Pour faire face à ces défis, il est essentiel de mener des actions coordonnées, progressives et adaptées au contexte afin d’inverser cette dynamique et de tirer pleinement parti des nouvelles opportunités qui se présentent.
Conscients de ces enjeux, il y a une nécessité urgente de relever les défis existants et émergents selon une approche globale et interdépendante en vue d’établir les conditions préalables à une croissance inclusive et à un développement durable.
Il faudra chercher à répondre à tout un ensemble de lacunes sociales dans des secteurs critiques tels que la santé, l’éducation et la sécurité sociale, accentuées par divers défis mondiaux tels que le changement climatique, le manque d’énergie, les nouvelles technologies numériques, notamment l’intelligence artificielle, la cyber-sécurité, la réduction des risques de catastrophe et le bien-être humain.
En l’occurrence, le Japon est un partenaire idéal pour l’Afrique.
Question : Parlons à présent du Africa-Singapour Business Forum 2025, de Tokyo vous êtes allé directement à Singapour pour prendre part à cet autre évènement international dont l’Afrique est encore une fois l’invité d’honneur, si l’on peut dire.
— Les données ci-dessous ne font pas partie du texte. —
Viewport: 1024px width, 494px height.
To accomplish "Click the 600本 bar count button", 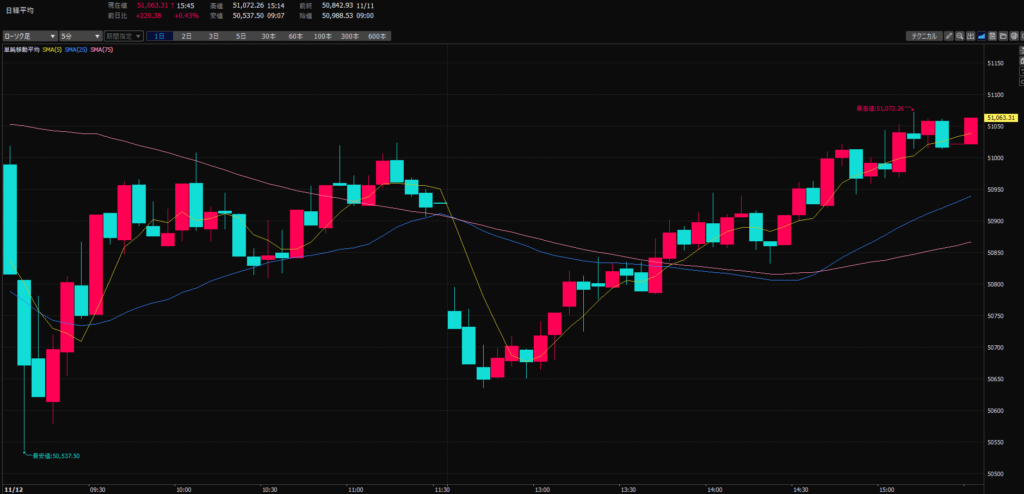I will 376,36.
Qu’en est-il exactement ?
Hassana Mbeirick : Le Africa Singapore Business Forum (ASBF) est organisé par Enterprise Singapore tous les deux ans. Enterprise Singapore est une agence gouvernementale sous tutelle du Ministère du commerce et de l’industrie de Singapore et dont la mission principale est d’offrir un support au développement et à la croissance des entreprises singapouriennes.
Ce forum est la principale plateforme d’échanges commerciaux et de promotion des échanges commerciaux entre l’Afrique et l’Asie. Depuis son lancement en 2010, il a réuni plus de 5.000 dirigeants d’entreprises et de gouvernements de plus de 50 pays pour explorer les partenariats et les opportunités de croissance entre ces deux régions dynamiques.
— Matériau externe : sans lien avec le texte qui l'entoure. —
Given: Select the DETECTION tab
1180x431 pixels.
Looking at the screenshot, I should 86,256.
Faut-il rappeler que Singapour constitue une plateforme de startups et de commerce de premier plan.
Question : Pourquoi encore l’Afrique ?
Hassana Mbeirick : Tout simplement, parce que le marché africain présente un fort potentiel pour les entreprises singapouriennes, avec des opportunités de croissance importantes dans les secteurs de l’énergie et du développement durable, des biens de consommation, du numérique, etc.
L’un des points forts de cet événement est son volet proactif de mise en relation d’entreprises.
Question : Qu’est-ce qui vous a décidé à être partenaire de cette huitième édition du ASBF 2025 ?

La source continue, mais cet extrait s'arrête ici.